И при этом он улыбается улыбкой, несколько виноватой и очень печальной, улыбкой фаталиста, видящего роковые последствия своего деяния, но не считающего возможным не совершать его…

До четвёртой рюмки порядок отдыха учителя Коржика установился раз навсегда, — он всегда таков, до последнего жеста таков; но с этого момента учитель варьирует своё время всеми доступными ему способами…
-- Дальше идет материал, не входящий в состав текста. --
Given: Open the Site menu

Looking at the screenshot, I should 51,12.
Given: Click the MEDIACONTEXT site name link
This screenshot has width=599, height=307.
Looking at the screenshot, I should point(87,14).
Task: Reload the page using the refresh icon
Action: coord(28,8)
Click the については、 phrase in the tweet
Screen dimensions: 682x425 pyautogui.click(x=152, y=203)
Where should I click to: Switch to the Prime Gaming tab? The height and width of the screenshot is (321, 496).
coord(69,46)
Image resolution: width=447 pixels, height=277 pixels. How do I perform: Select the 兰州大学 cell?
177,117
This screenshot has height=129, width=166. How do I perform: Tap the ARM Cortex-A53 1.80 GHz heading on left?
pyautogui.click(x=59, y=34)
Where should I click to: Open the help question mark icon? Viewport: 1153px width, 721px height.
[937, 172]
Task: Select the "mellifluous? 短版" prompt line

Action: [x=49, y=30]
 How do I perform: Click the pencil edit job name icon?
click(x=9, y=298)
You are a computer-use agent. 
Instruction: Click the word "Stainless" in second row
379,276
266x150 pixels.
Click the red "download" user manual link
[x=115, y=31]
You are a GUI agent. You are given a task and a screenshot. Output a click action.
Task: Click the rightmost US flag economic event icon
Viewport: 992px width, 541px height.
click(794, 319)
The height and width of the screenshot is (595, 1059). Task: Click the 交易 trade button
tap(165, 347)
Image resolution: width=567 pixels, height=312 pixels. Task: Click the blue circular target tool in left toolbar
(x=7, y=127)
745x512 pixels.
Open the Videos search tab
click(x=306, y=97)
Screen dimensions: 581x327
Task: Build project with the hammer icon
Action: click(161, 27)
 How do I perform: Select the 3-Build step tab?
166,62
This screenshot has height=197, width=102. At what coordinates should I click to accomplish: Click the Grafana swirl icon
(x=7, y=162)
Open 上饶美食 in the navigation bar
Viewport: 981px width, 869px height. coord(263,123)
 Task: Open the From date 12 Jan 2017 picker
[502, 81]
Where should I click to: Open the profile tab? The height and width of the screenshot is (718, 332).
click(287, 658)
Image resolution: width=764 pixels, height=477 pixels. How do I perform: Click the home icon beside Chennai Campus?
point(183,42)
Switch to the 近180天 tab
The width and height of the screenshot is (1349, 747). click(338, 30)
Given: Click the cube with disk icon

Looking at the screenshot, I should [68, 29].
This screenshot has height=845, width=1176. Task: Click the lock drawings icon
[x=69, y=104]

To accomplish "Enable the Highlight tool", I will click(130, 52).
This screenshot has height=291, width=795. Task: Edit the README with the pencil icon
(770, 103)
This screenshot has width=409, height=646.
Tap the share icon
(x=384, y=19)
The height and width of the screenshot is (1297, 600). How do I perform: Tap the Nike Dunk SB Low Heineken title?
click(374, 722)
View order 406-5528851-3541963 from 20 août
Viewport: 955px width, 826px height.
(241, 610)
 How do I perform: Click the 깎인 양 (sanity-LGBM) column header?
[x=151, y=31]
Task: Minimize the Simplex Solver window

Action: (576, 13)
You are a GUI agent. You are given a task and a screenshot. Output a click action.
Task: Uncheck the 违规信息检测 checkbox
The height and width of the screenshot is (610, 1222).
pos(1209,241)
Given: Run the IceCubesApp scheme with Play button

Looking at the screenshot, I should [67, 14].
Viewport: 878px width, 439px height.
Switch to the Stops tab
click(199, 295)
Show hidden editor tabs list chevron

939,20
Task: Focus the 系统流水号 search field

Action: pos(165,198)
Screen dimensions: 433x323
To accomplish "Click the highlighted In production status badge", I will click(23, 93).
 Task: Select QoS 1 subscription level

Иногда он обращается с речью к Аннею Сенеке, — ибо римлянин с маленькими глазами это он, знаменитый стоик, — и вполголоса начинает хвалебную речь философу, придерживаясь стиля «писем к Люцилию»:

— Ты хорошо сказал, Сенека, что «всякий путь имеет свой конец», и ещё больше мудрости в твоих словах — «как басня, так и жизнь ценятся не за длину, но за содержание». Ты умел учить терпению, и ты был мудр и прозорлив, но всё-таки ты в твоё время не мог бы представить себе, что через восемнадцать веков после смерти твоей люди дойдут до искусства жить без какого-либо содержания и будут более равнодушны к жизни, чем ты хотел этого, поучая терпеть. Потому что, хотя ты и говорил Люцилию: «ошибаются, о Люцилий, те, которые думают, будто судьба посылает нам благо и зло», — но ты в то же время утверждал, что «душа наша сильнее судьбы». Ныне же люди равнодушны ко благу и злу и силы в душе своей не имеют, подчиняясь первым ударам судьбы и покоряясь ей в рабство без борьбы, без стыда за себя… Таков, о Сенека, я, и таковых много…

Среди речи учитель делает паузы, наливает водку и пьёт, с каждой рюмкой всё более краснея.